_The records_:
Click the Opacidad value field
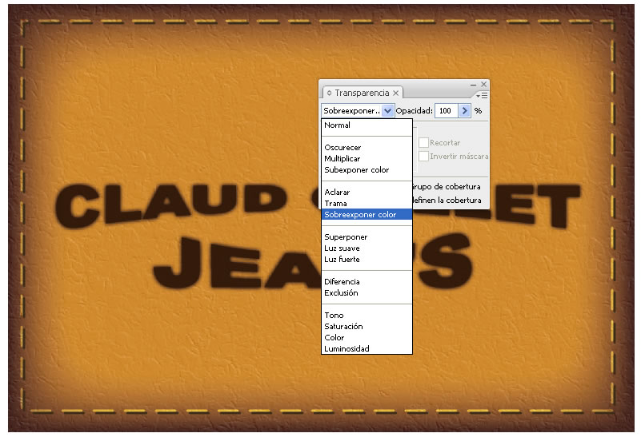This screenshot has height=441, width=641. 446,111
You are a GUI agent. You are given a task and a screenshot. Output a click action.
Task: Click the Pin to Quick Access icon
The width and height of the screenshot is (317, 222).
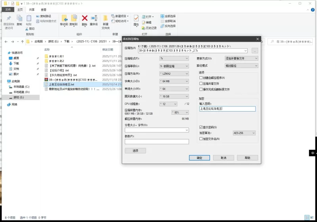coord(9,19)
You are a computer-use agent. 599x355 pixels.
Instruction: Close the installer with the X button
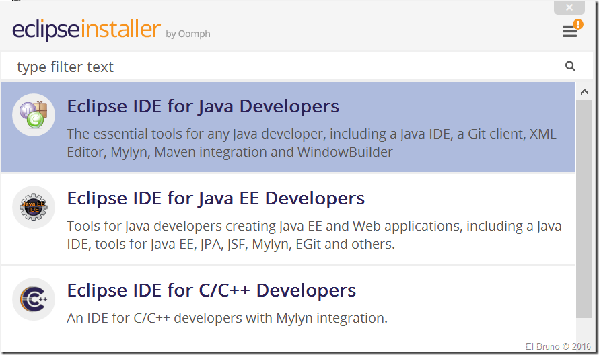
---
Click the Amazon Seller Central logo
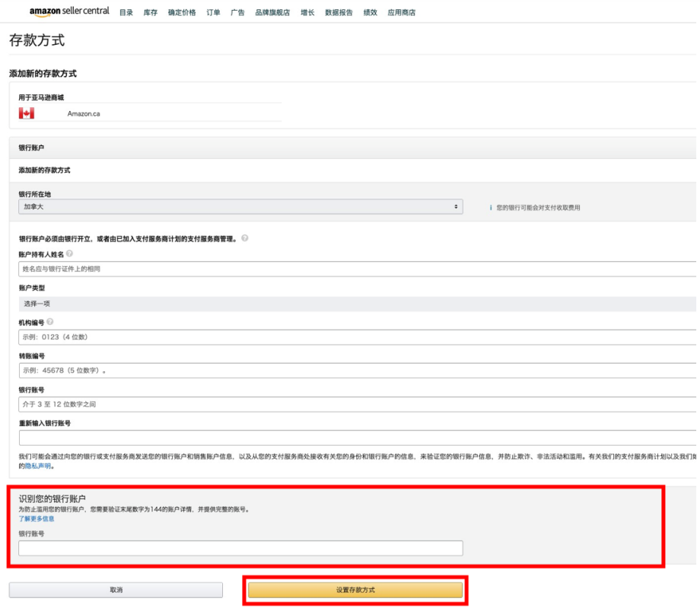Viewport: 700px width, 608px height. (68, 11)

_What you are asked to do_:
Repeat, word for word, the lines of the material above from the one holding "Task: Click the Pin to Quick Access icon" through the one holding "Instruction: Close the". Leave out pictures.

_Finished task_:
Task: Click the Pin to Quick Access icon
The width and height of the screenshot is (317, 222).
coord(9,19)
You are a computer-use agent. 599x355 pixels.
Instruction: Close the installer with the X button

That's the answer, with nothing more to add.